Output the lines from the one containing "Screen dimensions: 806x378" through the one containing "click(104, 213)", both included, verbatim and without the pictures.

— START DATASET RECORDS —

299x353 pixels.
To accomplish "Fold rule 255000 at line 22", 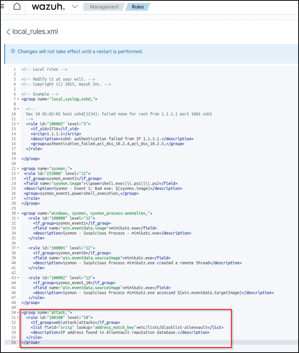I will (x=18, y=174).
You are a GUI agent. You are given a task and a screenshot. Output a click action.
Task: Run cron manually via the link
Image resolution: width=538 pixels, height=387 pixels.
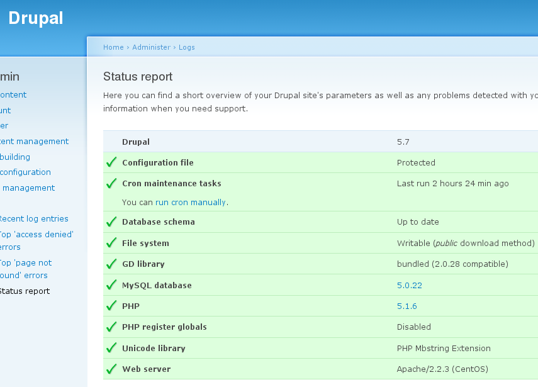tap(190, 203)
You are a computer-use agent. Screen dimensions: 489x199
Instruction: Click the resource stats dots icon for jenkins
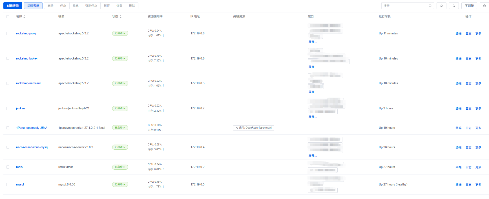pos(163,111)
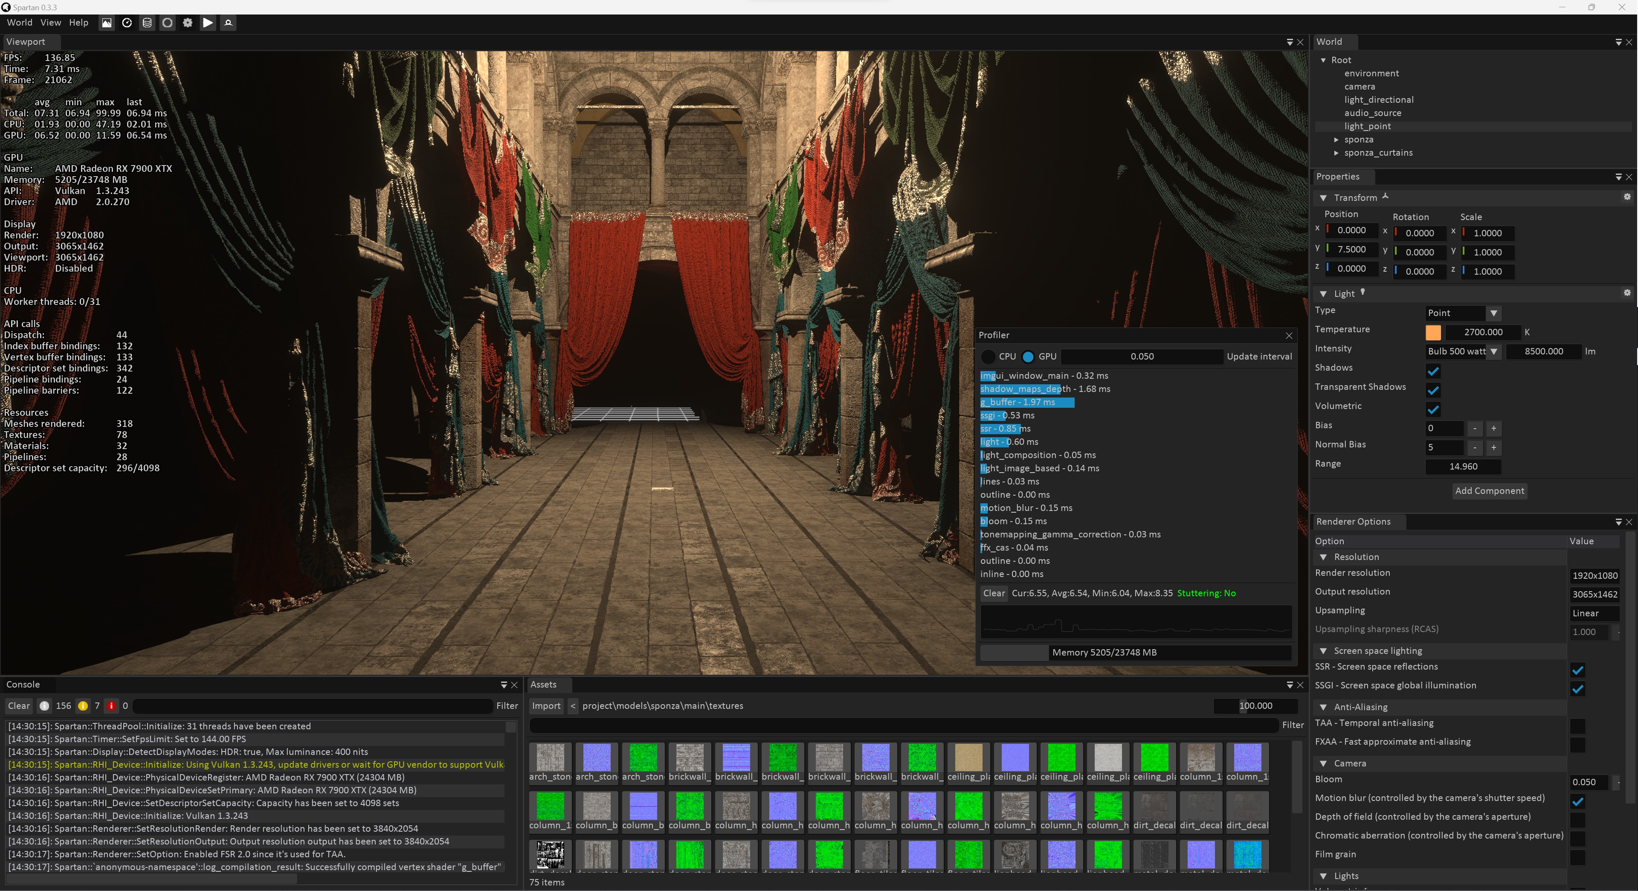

— END DATASET RECORDS —
— START DATASET RECORDS —

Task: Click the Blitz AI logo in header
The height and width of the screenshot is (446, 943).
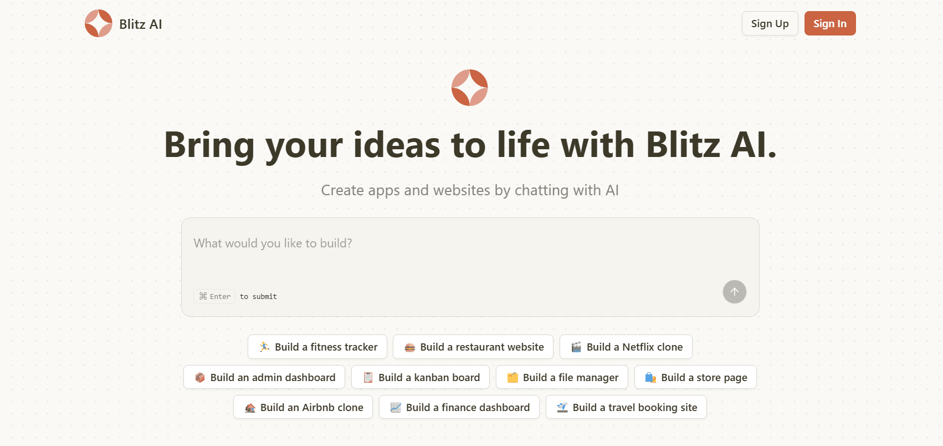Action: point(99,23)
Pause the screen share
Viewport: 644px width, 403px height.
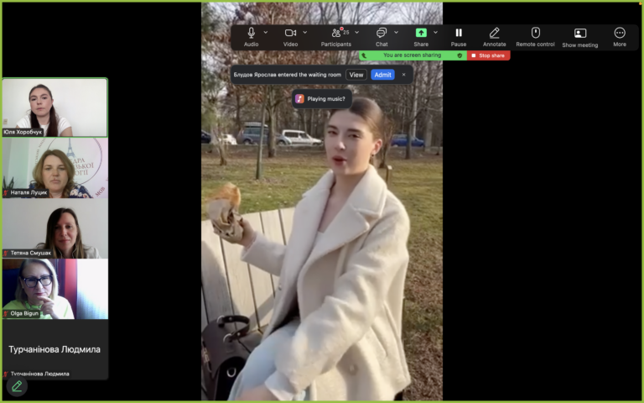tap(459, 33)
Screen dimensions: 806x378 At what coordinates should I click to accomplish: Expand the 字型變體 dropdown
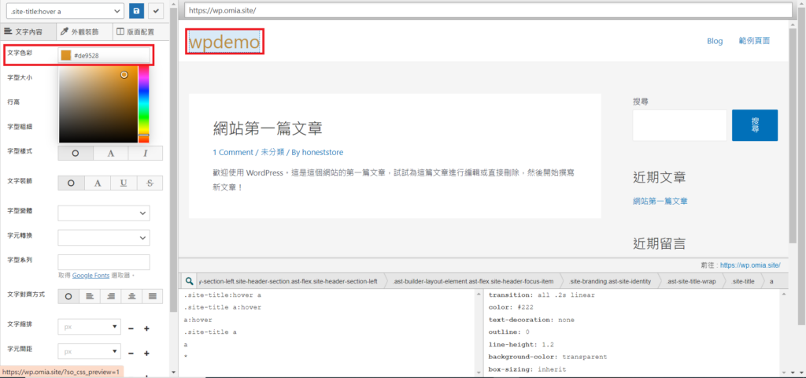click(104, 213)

— END DATASET RECORDS —
— START DATASET RECORDS —

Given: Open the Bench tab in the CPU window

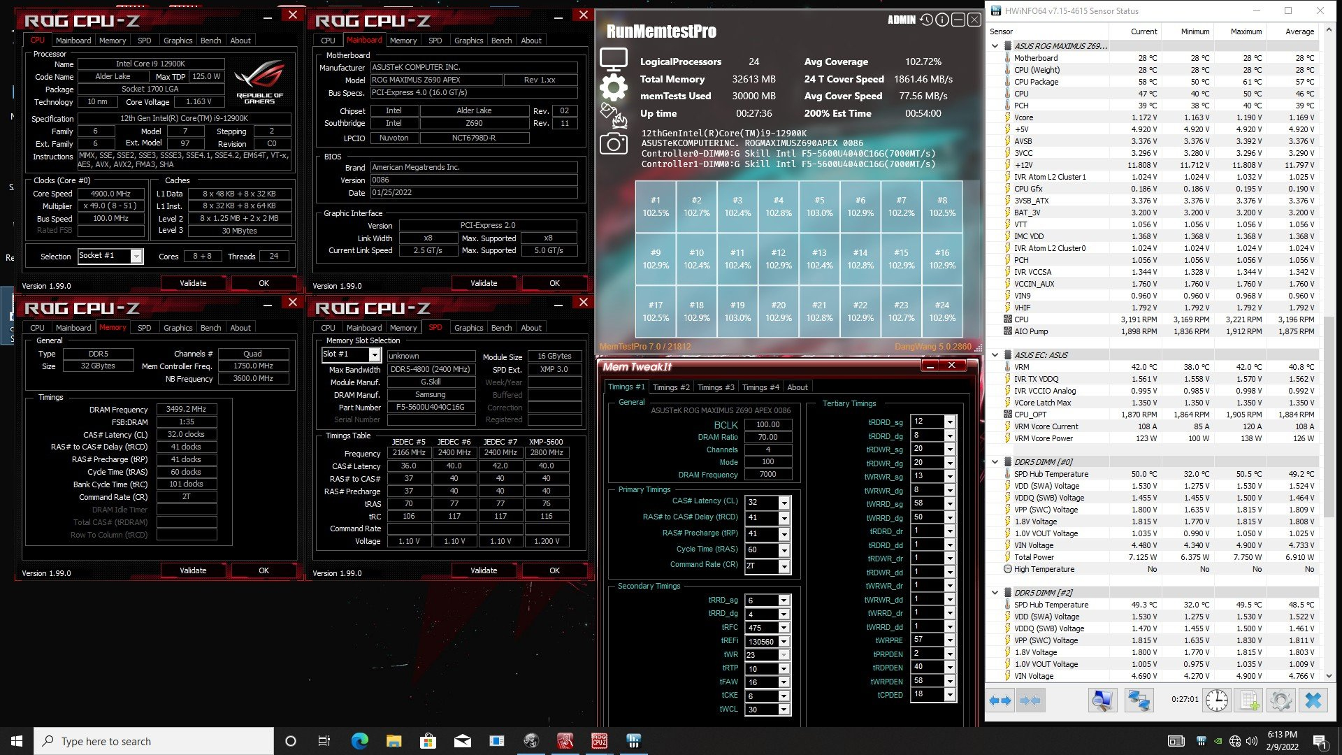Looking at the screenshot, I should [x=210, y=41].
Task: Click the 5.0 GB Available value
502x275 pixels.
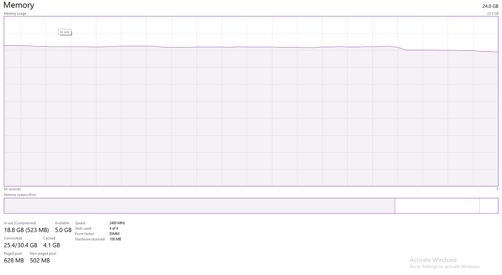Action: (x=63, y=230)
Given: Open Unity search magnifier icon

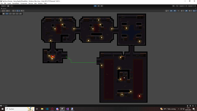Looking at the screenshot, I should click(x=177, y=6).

— END DATASET RECORDS —

- EXERCISE OUTPUT -
Screen dimensions: 806x378 At what coordinates should I click to accomplish: Expand the 字型變體 dropdown
click(104, 213)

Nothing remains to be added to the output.